Some folks could close their eyes and lose themselves in a dream. Some wanted full-body contact. I was one of those who washed up at her feet after the great spiritual realignment of September 2001. There were millions of us on the island, on hands and knees outside McHale’s at two in the afternoon, getting into fistfights in movie theaters, screaming matches in the checkout line, packing the synagogues, breaking down the doors of churches, lying wild-eyed and clenched in our dark apartments, listening to the radiators click, our eyes dragging us by our faces out of bed at the bleached whine of a LaGuardia-bound jet bisecting the sky above Fifth Avenue, the Strike Eagle engines screwing the air up and down the Hudson, ever watchful of the contrail scribes at thirty-five thousand feet, ears ever attuned to the howling sirens, awaiting copycat attacks, topping off the acid ache in our throats with a little more vodka. The smell of char emanating from the cavity could jump you any time you were south of 14th Street, and sometimes it crept right up to my doorstep, way uptown, took the elevator up, let itself in, and curled up next to me in bed. Desperately seeking: website capable of accurate wind direction predictions.

Did we have seasons that year? Do you remember?

You enter Turk’s place of business through an apartment building on Broadway. Buzz 1B/Borromeo, give your name. Electrical click and door swings into the narrow Lysoled lobby. Cracked terra-cotta floor, chipped marble fascia, the yawning mouths of mailboxes, yellowed scrollwork at the ceiling. Go around the back of the staircase to the basement door, a U-turn, and descend into the orificial reek of wet buckets and rotten vegetable matter, at the far end down another disintegrating set of concrete stairs, through the iron door, into the catacomb, the length of the corridor lit with bare bulbs like droplets of light melting from the pipes overhead. You’re under the street now, a part of the chthonic circuitry of the city, a part of the flaking plaster, the soot, the curling paint, the decay, the mold, the grease, the rust. At the far end of the tunnel is another door. Press the button, look up at the camera, wait for the buzz. Open, enter, down another set of stairs. You’re in the Apelles subbasement.

A few years after Vik disappeared, on the advice of a widow who laughed and told me all I had to do to wake up was walk across the street, I arrived with vomit on my breath, my vision frosted, sleepless, some sort of wraithlike thing that might show up in a photograph as an unexplained greenish glow.
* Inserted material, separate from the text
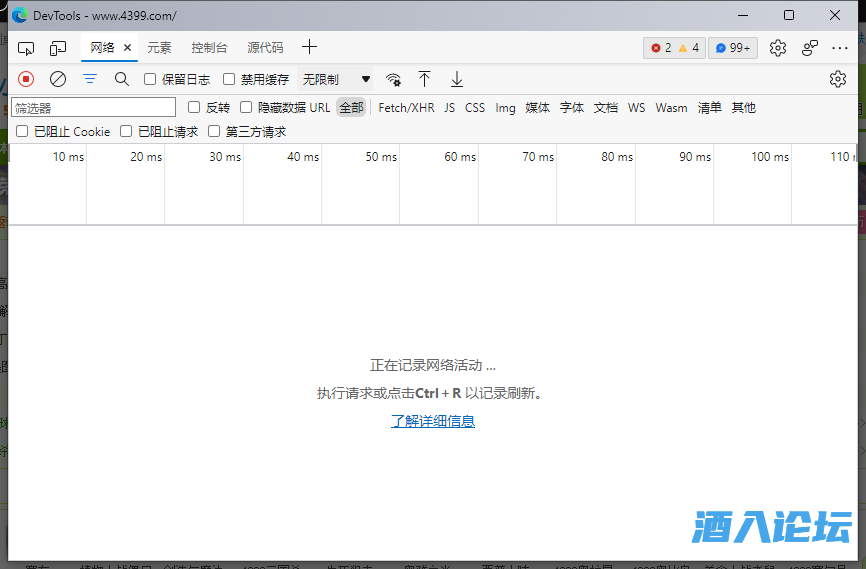This screenshot has width=866, height=569.
Task: Open network conditions icon
Action: pos(393,79)
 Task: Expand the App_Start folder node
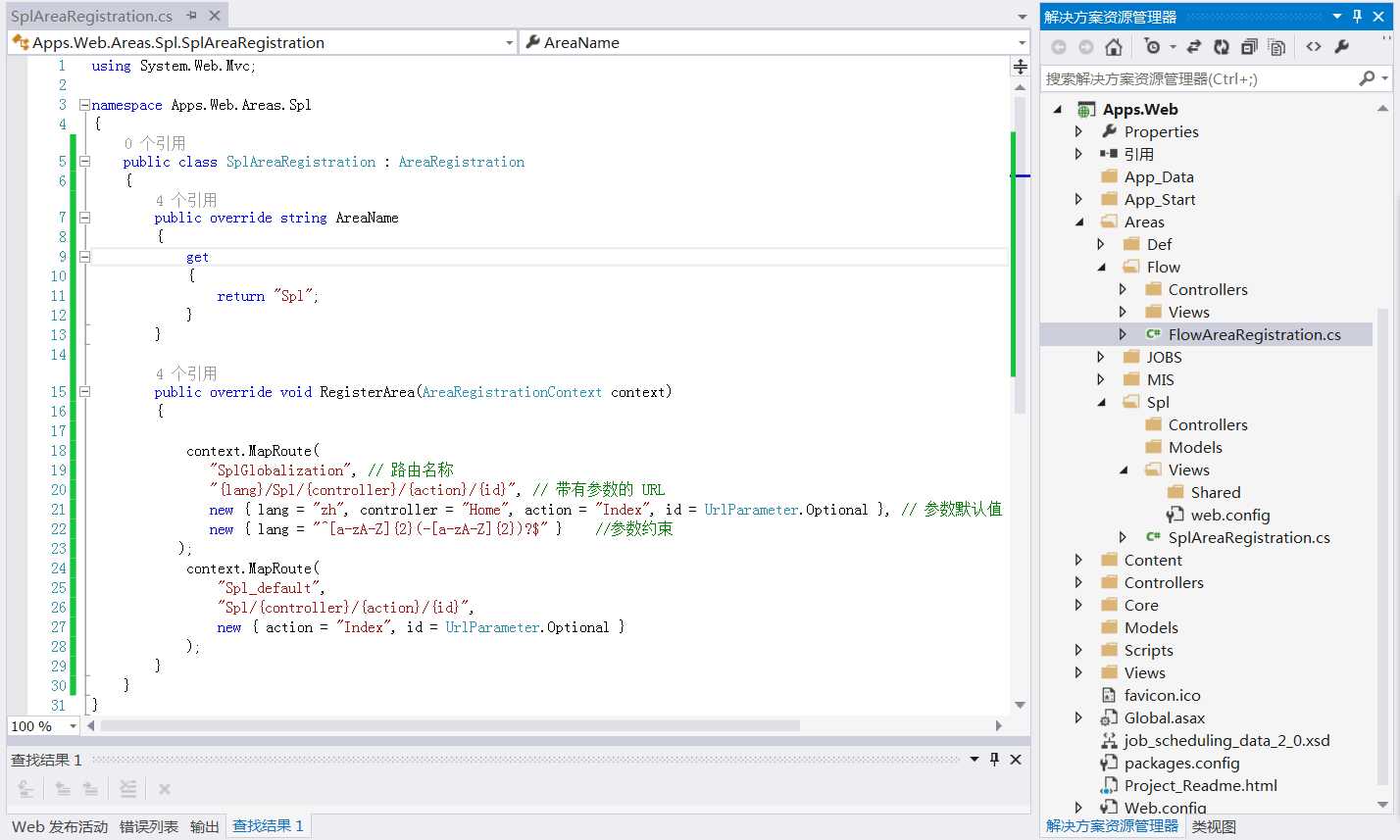(1078, 200)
What do they do for you? I’d asked Eden.

They put you inside, she said.

There were no normal conversations then. We still talked in a weird, ethereal code, the parameters of reality undefined, in gestures that raised the hair on our necks, always asleep, always awake, like an eastbound wind meeting a westbound wind over a rotten Jersey marshland clogged with garbage, destroyed cars, decaying marine life. We behaved like ghosts because that’s what we wanted to be. We ran into ourselves everywhere—at the OCME, counseling meetings, grocery store, cemetery. I saw myself in kids, husbands, wives, fathers, mothers, all down the line, the solidification, as though we’d undergone a geological process by which we’d sobbed ourselves dry and had turned to granite. A single stupid word chiseled into each of us: Why?